- [Information given]:
[start]
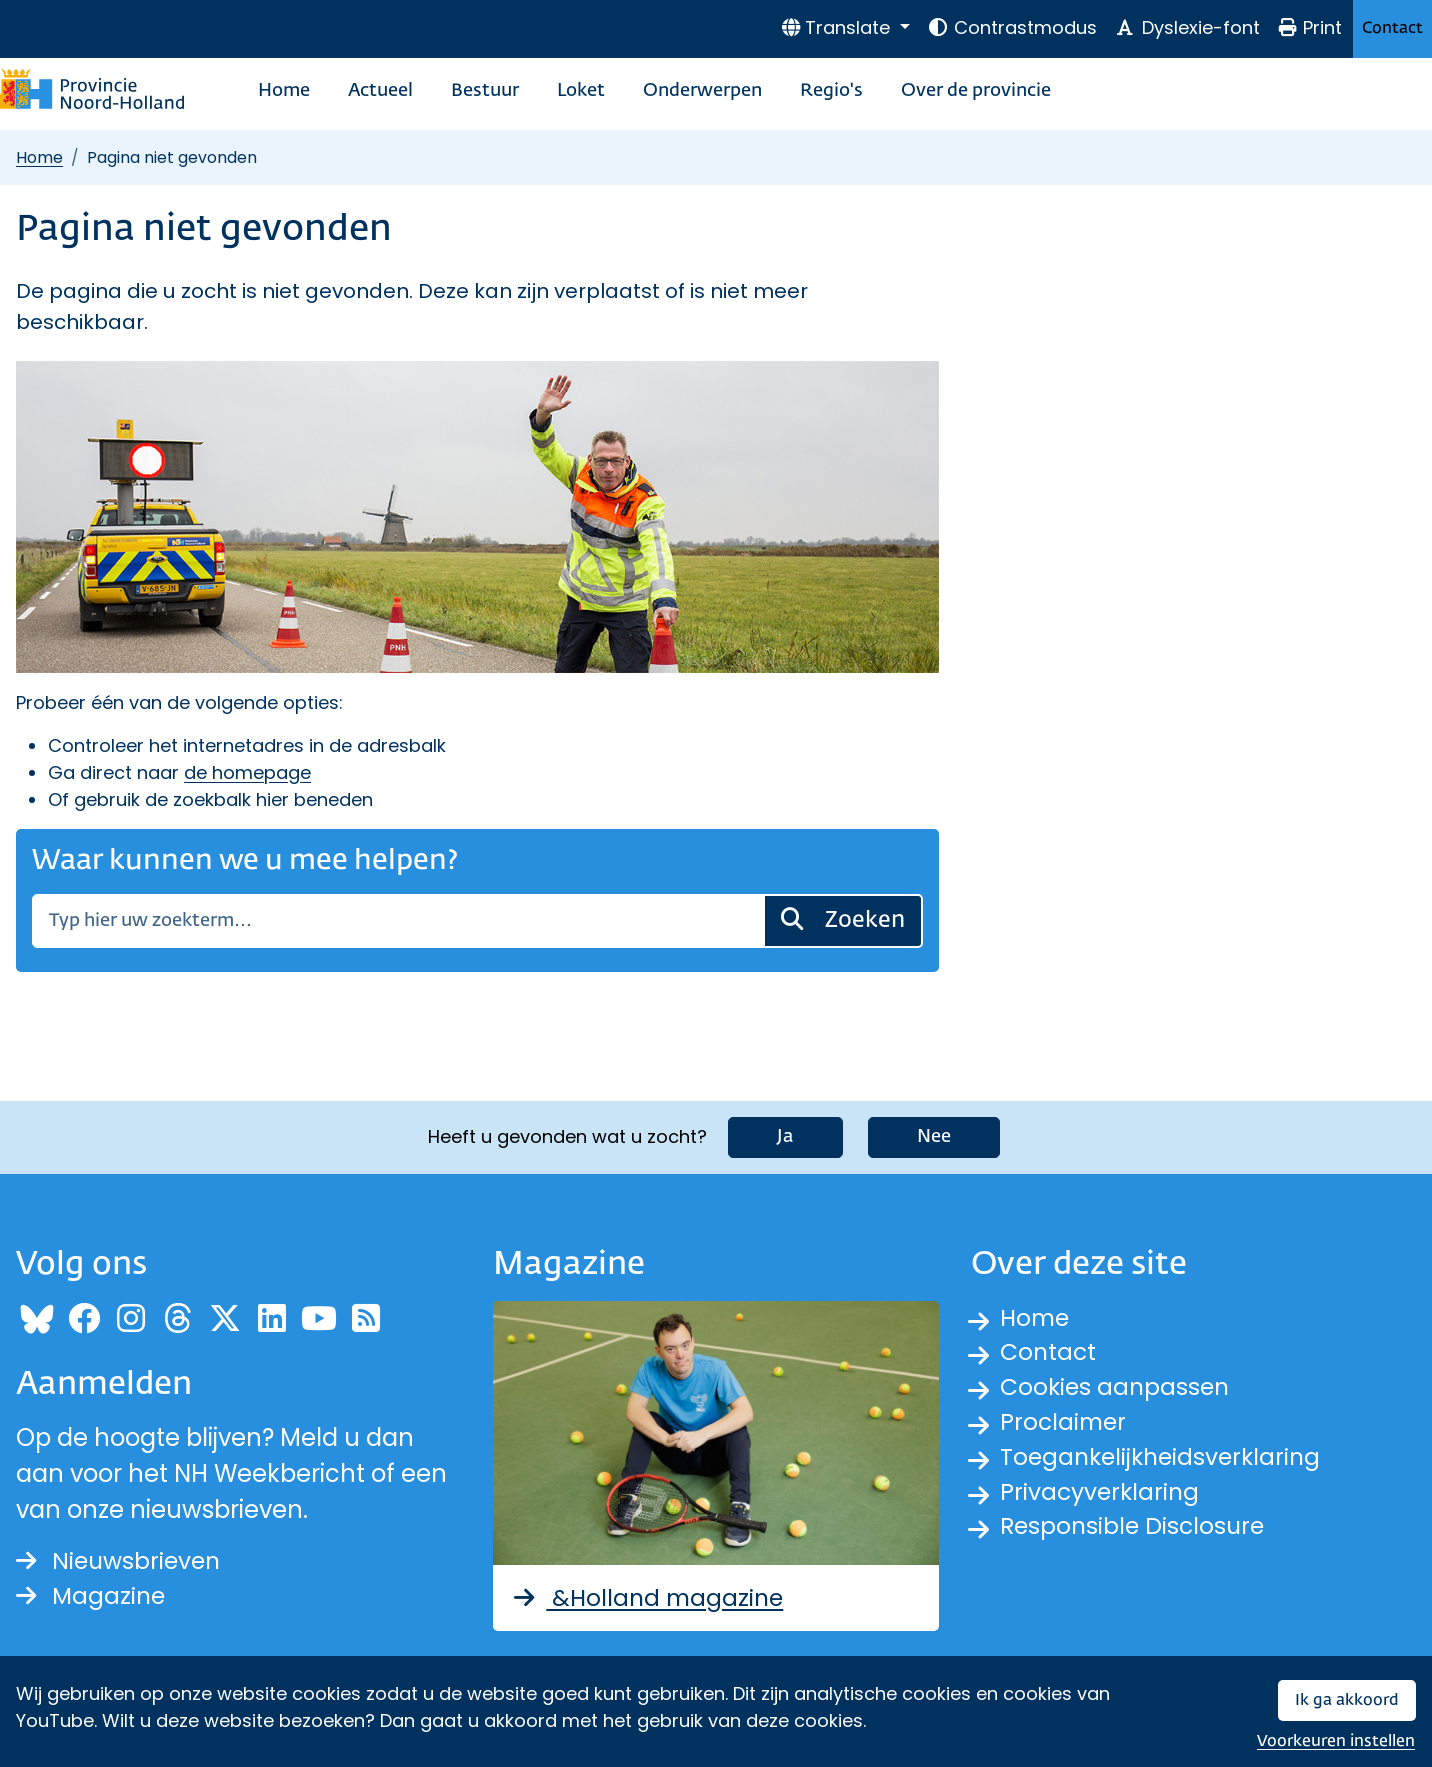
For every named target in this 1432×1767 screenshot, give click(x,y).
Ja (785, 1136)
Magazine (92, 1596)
[end]
[start]
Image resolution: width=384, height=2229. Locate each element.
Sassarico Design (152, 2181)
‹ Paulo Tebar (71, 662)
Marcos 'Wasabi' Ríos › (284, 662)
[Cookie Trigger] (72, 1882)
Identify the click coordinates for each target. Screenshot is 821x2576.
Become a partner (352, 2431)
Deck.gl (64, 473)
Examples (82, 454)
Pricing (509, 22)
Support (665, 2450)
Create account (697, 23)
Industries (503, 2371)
[end]
- [The request]: Copy the rows from the line with "For every named" to the line with "Magazine (92, 1596)", changing "target" to "item" and leaving everything else as it is.

- [The response]:
For every named item in this 1432×1767 screenshot, give click(x,y).
Ja (785, 1136)
Magazine (92, 1596)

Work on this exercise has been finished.